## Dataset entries

BEGIN

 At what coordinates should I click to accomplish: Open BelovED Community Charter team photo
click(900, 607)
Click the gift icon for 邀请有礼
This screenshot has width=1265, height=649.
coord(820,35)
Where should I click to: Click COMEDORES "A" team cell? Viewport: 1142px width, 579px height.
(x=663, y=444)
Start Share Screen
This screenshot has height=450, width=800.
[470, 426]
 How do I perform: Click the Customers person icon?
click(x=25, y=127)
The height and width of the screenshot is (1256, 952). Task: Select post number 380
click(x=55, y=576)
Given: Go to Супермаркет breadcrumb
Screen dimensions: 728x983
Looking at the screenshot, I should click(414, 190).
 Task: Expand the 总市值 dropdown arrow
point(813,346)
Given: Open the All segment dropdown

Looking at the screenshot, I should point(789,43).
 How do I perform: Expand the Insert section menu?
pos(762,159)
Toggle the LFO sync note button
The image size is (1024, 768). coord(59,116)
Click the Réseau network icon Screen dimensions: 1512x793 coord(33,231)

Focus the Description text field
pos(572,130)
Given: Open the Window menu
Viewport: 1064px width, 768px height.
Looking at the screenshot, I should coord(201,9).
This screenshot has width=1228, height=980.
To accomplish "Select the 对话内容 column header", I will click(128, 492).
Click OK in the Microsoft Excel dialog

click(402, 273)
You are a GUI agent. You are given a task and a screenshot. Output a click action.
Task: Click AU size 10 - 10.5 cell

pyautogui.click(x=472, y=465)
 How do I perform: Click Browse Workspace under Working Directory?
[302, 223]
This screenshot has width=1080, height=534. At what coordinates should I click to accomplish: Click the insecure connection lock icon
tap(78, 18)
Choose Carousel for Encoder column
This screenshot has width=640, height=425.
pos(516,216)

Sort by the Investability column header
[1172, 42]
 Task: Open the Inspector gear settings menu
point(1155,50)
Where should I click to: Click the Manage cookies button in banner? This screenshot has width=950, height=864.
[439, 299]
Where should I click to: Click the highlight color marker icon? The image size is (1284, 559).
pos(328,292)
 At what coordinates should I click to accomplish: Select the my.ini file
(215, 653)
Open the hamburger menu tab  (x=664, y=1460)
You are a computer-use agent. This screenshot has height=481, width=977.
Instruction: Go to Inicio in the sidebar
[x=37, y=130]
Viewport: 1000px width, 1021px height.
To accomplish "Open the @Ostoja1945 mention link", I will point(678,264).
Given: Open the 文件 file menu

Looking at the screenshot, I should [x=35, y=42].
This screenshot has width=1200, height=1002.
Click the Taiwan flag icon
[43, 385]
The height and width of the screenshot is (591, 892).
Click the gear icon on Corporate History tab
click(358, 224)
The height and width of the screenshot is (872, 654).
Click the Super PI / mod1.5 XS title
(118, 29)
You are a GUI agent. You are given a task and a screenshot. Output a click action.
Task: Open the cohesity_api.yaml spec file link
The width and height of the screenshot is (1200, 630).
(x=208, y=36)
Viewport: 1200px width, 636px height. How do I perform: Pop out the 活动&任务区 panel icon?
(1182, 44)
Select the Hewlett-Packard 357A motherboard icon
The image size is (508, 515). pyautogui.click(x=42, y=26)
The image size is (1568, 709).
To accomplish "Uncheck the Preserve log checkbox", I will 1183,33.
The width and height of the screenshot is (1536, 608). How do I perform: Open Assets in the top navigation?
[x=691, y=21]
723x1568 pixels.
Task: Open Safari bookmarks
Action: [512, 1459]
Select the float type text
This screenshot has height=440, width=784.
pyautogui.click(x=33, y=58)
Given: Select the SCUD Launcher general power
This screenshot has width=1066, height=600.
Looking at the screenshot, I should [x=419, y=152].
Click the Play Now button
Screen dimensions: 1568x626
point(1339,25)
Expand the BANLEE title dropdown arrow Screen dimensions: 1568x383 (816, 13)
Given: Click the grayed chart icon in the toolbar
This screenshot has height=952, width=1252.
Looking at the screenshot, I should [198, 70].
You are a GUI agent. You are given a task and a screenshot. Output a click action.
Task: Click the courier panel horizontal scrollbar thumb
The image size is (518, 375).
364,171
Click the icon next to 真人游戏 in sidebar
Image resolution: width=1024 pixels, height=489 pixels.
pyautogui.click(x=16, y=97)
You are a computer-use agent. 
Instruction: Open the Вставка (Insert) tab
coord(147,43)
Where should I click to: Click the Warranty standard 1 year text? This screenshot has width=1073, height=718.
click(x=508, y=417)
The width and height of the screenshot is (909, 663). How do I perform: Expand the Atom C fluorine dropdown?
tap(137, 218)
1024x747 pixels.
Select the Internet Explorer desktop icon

END

## About this exercise
Write out every line of the data again, exactly as it reads.

## Problem solution
 At what coordinates should I click to accomplish: Open BelovED Community Charter team photo
click(900, 607)
Click the gift icon for 邀请有礼
This screenshot has width=1265, height=649.
coord(820,35)
Where should I click to: Click COMEDORES "A" team cell? Viewport: 1142px width, 579px height.
(x=663, y=444)
Start Share Screen
This screenshot has height=450, width=800.
[470, 426]
 How do I perform: Click the Customers person icon?
click(x=25, y=127)
The height and width of the screenshot is (1256, 952). Task: Select post number 380
click(x=55, y=576)
Given: Go to Супермаркет breadcrumb
Screen dimensions: 728x983
Looking at the screenshot, I should click(414, 190).
 Task: Expand the 总市值 dropdown arrow
point(813,346)
Given: Open the All segment dropdown

Looking at the screenshot, I should point(789,43).
 How do I perform: Expand the Insert section menu?
pos(762,159)
Toggle the LFO sync note button
The image size is (1024, 768). coord(59,116)
Click the Réseau network icon Screen dimensions: 1512x793 coord(33,231)

Focus the Description text field
pos(572,130)
Given: Open the Window menu
Viewport: 1064px width, 768px height.
Looking at the screenshot, I should coord(201,9).
This screenshot has width=1228, height=980.
To accomplish "Select the 对话内容 column header", I will click(128, 492).
Click OK in the Microsoft Excel dialog

click(402, 273)
You are a GUI agent. You are given a task and a screenshot. Output a click action.
Task: Click AU size 10 - 10.5 cell

pyautogui.click(x=472, y=465)
 How do I perform: Click Browse Workspace under Working Directory?
[302, 223]
This screenshot has width=1080, height=534. At what coordinates should I click to accomplish: Click the insecure connection lock icon
tap(78, 18)
Choose Carousel for Encoder column
This screenshot has width=640, height=425.
pos(516,216)

Sort by the Investability column header
[1172, 42]
 Task: Open the Inspector gear settings menu
point(1155,50)
Where should I click to: Click the Manage cookies button in banner? This screenshot has width=950, height=864.
[439, 299]
Where should I click to: Click the highlight color marker icon? The image size is (1284, 559).
pos(328,292)
 At what coordinates should I click to accomplish: Select the my.ini file
(215, 653)
Open the hamburger menu tab  (x=664, y=1460)
You are a computer-use agent. This screenshot has height=481, width=977.
Instruction: Go to Inicio in the sidebar
[x=37, y=130]
Viewport: 1000px width, 1021px height.
To accomplish "Open the @Ostoja1945 mention link", I will point(678,264).
Given: Open the 文件 file menu

Looking at the screenshot, I should [x=35, y=42].
This screenshot has width=1200, height=1002.
Click the Taiwan flag icon
[43, 385]
The height and width of the screenshot is (591, 892).
Click the gear icon on Corporate History tab
click(358, 224)
The height and width of the screenshot is (872, 654).
Click the Super PI / mod1.5 XS title
(118, 29)
You are a GUI agent. You are given a task and a screenshot. Output a click action.
Task: Open the cohesity_api.yaml spec file link
The width and height of the screenshot is (1200, 630).
(x=208, y=36)
Viewport: 1200px width, 636px height. How do I perform: Pop out the 活动&任务区 panel icon?
(1182, 44)
Select the Hewlett-Packard 357A motherboard icon
The image size is (508, 515). pyautogui.click(x=42, y=26)
The image size is (1568, 709).
To accomplish "Uncheck the Preserve log checkbox", I will 1183,33.
The width and height of the screenshot is (1536, 608). How do I perform: Open Assets in the top navigation?
[x=691, y=21]
723x1568 pixels.
Task: Open Safari bookmarks
Action: [512, 1459]
Select the float type text
This screenshot has height=440, width=784.
pyautogui.click(x=33, y=58)
Given: Select the SCUD Launcher general power
This screenshot has width=1066, height=600.
Looking at the screenshot, I should [x=419, y=152].
Click the Play Now button
Screen dimensions: 1568x626
point(1339,25)
Expand the BANLEE title dropdown arrow Screen dimensions: 1568x383 (816, 13)
Given: Click the grayed chart icon in the toolbar
This screenshot has height=952, width=1252.
Looking at the screenshot, I should [198, 70].
You are a GUI agent. You are given a task and a screenshot. Output a click action.
Task: Click the courier panel horizontal scrollbar thumb
The image size is (518, 375).
364,171
Click the icon next to 真人游戏 in sidebar
Image resolution: width=1024 pixels, height=489 pixels.
pyautogui.click(x=16, y=97)
You are a computer-use agent. 
Instruction: Open the Вставка (Insert) tab
coord(147,43)
Where should I click to: Click the Warranty standard 1 year text? This screenshot has width=1073, height=718.
click(x=508, y=417)
The width and height of the screenshot is (909, 663). How do I perform: Expand the Atom C fluorine dropdown?
tap(137, 218)
1024x747 pixels.
Select the Internet Explorer desktop icon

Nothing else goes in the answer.